Эти стратегические направляющие принципы применялись и тогда, когда еще не были известны explicite, но применялись способом как бы «стихийным». Это позволяет предположить, что такая стратегия (которая постепенно превращает в монолитную и все более однородную целость первоначально изолированные, гетерогенные и суверенные исследования) представляет собой нечто в виде устойчивой установки «данное» человеку («данное» его биологией? Или самой природой мира?).

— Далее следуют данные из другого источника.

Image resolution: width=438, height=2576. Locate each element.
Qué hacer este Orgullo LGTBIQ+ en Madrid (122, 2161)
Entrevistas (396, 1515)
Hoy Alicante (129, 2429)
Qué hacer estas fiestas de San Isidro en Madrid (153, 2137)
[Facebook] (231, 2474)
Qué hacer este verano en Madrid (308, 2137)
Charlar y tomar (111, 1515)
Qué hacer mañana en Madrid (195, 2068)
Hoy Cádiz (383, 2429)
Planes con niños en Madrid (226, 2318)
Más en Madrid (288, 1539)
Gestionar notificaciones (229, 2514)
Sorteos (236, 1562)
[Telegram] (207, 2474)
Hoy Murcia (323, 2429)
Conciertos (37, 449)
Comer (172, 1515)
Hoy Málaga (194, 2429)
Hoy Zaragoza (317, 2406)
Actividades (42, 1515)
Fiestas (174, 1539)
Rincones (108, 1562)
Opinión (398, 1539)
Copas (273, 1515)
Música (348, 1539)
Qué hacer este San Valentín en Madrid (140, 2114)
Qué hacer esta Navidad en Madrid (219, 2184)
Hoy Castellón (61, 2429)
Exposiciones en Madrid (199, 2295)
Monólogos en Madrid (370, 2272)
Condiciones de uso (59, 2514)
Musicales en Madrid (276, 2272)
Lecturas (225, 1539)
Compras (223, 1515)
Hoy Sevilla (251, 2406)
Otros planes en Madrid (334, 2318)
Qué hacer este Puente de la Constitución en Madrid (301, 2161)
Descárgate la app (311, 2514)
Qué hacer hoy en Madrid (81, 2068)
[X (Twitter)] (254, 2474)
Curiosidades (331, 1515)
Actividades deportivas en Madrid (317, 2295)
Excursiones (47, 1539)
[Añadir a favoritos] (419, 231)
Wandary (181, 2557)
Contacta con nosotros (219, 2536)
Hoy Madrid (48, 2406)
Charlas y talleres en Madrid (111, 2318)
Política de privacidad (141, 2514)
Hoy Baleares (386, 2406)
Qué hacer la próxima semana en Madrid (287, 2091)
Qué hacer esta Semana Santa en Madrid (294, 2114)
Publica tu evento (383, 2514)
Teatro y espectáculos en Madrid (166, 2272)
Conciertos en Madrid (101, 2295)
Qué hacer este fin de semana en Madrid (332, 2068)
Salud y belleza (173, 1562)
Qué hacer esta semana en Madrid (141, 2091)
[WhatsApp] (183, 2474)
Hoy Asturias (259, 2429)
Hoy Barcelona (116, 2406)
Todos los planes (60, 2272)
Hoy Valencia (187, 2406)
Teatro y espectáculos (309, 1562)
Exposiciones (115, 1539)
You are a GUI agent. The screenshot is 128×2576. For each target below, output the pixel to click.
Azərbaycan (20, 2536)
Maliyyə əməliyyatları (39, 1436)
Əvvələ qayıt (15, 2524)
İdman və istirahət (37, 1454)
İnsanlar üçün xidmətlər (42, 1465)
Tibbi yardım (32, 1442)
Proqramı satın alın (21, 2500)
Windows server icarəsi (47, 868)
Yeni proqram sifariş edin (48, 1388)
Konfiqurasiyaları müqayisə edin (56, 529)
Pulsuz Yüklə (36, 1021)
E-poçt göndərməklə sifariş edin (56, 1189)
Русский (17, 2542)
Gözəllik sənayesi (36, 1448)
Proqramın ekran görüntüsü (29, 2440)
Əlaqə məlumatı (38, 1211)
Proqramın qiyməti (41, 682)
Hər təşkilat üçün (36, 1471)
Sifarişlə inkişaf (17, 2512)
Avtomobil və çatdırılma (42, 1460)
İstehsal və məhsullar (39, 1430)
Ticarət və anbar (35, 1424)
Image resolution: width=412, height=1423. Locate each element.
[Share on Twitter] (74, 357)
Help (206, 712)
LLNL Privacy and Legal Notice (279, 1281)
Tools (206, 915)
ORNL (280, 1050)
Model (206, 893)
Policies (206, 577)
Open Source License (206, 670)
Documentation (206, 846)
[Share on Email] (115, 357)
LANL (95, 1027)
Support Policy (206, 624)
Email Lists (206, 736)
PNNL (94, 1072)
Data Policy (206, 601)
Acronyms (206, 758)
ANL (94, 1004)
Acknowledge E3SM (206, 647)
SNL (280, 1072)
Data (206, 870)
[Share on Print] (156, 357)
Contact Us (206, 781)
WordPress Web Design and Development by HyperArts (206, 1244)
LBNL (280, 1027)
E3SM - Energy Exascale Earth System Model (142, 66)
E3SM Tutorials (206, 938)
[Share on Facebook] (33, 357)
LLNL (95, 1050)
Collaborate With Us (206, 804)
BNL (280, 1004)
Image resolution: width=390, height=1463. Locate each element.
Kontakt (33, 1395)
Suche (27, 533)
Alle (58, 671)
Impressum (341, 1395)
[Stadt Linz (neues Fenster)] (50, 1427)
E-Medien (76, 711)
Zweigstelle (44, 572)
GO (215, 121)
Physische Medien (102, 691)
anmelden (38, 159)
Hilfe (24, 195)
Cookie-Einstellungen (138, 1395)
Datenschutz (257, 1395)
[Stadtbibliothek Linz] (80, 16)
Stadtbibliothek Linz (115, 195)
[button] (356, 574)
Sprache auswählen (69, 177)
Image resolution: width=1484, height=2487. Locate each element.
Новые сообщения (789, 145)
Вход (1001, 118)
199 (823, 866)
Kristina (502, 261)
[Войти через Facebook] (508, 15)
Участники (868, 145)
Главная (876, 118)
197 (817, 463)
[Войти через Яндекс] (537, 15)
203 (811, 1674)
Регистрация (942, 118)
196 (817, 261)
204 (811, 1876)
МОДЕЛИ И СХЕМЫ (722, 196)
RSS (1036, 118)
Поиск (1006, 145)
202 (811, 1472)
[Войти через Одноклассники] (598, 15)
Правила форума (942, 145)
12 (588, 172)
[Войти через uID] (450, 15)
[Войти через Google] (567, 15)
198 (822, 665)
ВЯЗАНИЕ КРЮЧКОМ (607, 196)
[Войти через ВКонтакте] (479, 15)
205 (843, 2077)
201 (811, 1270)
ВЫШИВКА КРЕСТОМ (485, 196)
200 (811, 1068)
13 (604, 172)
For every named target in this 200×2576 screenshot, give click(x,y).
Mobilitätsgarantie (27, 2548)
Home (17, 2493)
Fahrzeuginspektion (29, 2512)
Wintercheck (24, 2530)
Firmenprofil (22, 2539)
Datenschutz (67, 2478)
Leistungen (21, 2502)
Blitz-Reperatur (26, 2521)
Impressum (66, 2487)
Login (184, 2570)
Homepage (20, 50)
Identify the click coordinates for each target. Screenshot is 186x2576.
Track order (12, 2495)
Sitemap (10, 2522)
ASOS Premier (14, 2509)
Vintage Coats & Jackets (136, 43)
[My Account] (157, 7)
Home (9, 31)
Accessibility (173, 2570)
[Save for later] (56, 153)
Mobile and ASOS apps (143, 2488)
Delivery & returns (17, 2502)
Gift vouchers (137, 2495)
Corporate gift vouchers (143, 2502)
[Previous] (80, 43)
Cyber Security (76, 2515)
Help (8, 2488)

Из того, что так обстоит в науке, не вытекает еще с необходимостью, чтобы так должно происходить и в искусстве, в том числе и в литературе. Мы предлагаем свой набор правил для ее восприятия, конечно, только как вариант, правда, именно такой, который часто прибегает к «усвоенному на уровне рефлекса» способу: стремлению увидеть литературное произведение как нечто целое. Различие в «восприятии» научных и литературных произведений не заключается в эстетической природе этих последних, потому что чтение выдающегося исследования тоже дает эстетические переживания. Например, чтение таких авторов, как Дж. Гейлорд Симпсон, когда он пишет об эволюции. Не заключено это различие и в «неутилитарности» литературы: космогония тоже в инструментальном плане «ничего не дает». Вероятно, в конечном счете дело в том, что в литературе выступают наши тесные связи (имеющие как эмоциональную, так и рациональную природу) с другими людьми, с героями литературного произведения, поскольку их судьба всегда в каком-то смысле есть и наша судьба. Литература закрепила в себе эти связи в их соразмерности, а ее «целостность» – как она проявляется в отдельных произведениях – есть, быть может, реликт магического обряда. Ведь ее цель – обозреть человеческий мир целиком, представив его как замкнутый в единстве. Такой акт не является эмпирическим, а необходимость такой стратегии, наверное, лишь кажущаяся. Ни акт обозрения человеческого мира целиком, ни замыкание этого мира в единстве не являются императивами. Однако проблема роли переживания в восприятии произведения не входит здесь в нашу обязательную тематику.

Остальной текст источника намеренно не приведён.